EXTRAIT
▼
Dans le rapport qu’ont présenté les universitaires, ils expliquent avoir trouvé au cours de leurs recherches trois nouvelles vulnérabilités ou attaques qu’ils présentent à tour de rôle. Dans un premier temps, ils parlent de l’attaque Universal Signature Forgery (USF) ou falsification de signature universelle. Cette attaque vise principalement à manipuler les méta-données de la signature de manière à ce que l'application de visualisation ciblée ouvre le fichier PDF, trouve la signature, mais ne trouve pas toutes les données nécessaires à sa validation. Au lieu de traiter les informations manquantes comme une erreur, cela indique que la signature contenue est valide. Par exemple, l'attaquant peut manipuler les valeurs Contents ou ByteRange au sein de l'objet Signature.
L’équipe a précisé que l'attaque semble anodine, mais même de très bonnes implémentations telles qu'Adobe Reader DC empêchant toutes les autres attaques étaient susceptibles contre USF. La seconde dont ils parlent est nommée Attaque de Sauvegarde Incrémentielle (ISA). Ils expliquent que l'attaque par enregistrement incrémentielle (ISA) abuse d'une fonctionnalité légitime de la spécification PDF. C’est une spécification qui permet de mettre à jour un fichier PDF en ajoutant des modifications. L’idée principale de l’ISA est d’utiliser la même technique pour modifier des éléments, tels que des textes, ou des pages entières incluses dans le fichier PDF signé en fonction des souhaits de l’attaquant. En d'autres termes, un attaquant peut redéfinir la structure et le contenu du document en utilisant la partie Body Updates.
▲
LIGNES FOURNIES
▼
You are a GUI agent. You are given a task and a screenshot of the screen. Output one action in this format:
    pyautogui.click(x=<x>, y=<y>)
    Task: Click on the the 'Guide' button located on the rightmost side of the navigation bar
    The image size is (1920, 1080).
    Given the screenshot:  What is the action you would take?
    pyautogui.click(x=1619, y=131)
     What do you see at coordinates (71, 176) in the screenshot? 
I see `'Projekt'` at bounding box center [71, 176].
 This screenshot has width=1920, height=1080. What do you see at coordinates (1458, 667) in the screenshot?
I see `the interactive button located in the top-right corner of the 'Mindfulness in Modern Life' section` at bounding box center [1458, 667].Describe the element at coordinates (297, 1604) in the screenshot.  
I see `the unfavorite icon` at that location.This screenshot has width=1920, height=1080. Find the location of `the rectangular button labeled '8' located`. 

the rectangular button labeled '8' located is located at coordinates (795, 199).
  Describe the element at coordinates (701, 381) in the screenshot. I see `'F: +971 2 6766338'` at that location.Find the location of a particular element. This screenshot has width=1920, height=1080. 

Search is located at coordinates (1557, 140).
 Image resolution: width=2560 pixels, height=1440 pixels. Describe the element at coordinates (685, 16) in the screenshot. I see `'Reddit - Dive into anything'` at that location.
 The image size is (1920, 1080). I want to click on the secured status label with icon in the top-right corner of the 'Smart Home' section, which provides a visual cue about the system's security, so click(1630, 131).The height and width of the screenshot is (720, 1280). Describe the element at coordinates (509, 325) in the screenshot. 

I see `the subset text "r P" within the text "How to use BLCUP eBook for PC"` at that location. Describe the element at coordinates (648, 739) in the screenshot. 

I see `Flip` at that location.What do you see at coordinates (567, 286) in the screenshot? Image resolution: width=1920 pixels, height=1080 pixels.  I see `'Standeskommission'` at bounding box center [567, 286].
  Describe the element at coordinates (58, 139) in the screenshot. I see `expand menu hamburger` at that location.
▲
TRAVAIL DEMANDÉ
a) Tirez de l'extrait, mot pour mot, le passage qui va de « Dans le rapport » à « de l'objet Signature. », ces deux bornes comprises.
b) Poursuivez l'extrait sur les attaques contre les signatures PDF à partir de l'endroit où il s'arrête.
Les lignes ci-dessus proviennent d'une autre source que l'extrait.

RÉPONSES PAR TÂCHE
a)
Dans le rapport qu’ont présenté les universitaires, ils expliquent avoir trouvé au cours de leurs recherches trois nouvelles vulnérabilités ou attaques qu’ils présentent à tour de rôle. Dans un premier temps, ils parlent de l’attaque Universal Signature Forgery (USF) ou falsification de signature universelle. Cette attaque vise principalement à manipuler les méta-données de la signature de manière à ce que l'application de visualisation ciblée ouvre le fichier PDF, trouve la signature, mais ne trouve pas toutes les données nécessaires à sa validation. Au lieu de traiter les informations manquantes comme une erreur, cela indique que la signature contenue est valide. Par exemple, l'attaquant peut manipuler les valeurs Contents ou ByteRange au sein de l'objet Signature.

b)
Enfin, la toute dernière vulnérabilité dont il s’agit est Signature Wrapping Attacks (SWA). Indépendamment des fichiers PDF, l'idée principale de Signature Wrapping Attacks est de forcer la logique de vérification à traiter des données différentes de celles de la logique d'application. Dans les fichiers PDF, SWA cible la logique de validation de signature en déplaçant le contenu signé à un emplacement différent dans le document et en insérant un nouveau contenu à l'emplacement attribué. Le point de départ de l'attaque est la manipulation de la valeur ByteRange qui permet de déplacer le contenu signé vers différentes positions du fichier.
Vous pouvez avoir accès à plus d’informations sur le sujet en parcourant le site de présentation. Néanmoins, il serait bien de noter que l’équipe a reconnu que des correctifs de sécurité et de mise à jour ont été déployés et publiés par les éditeurs respectifs des logiciels testés avant que les résultats de ladite étude ne soient soumis à la communauté. « En coopération avec BSI-CERT, nous avons contacté tous les fournisseurs, leur avons fourni des exploits de validation de concept et les avons aidés à résoudre les problèmes. Trois CVE génériques ont été publiés pour chaque classe d'attaque », a précisé l’équipe.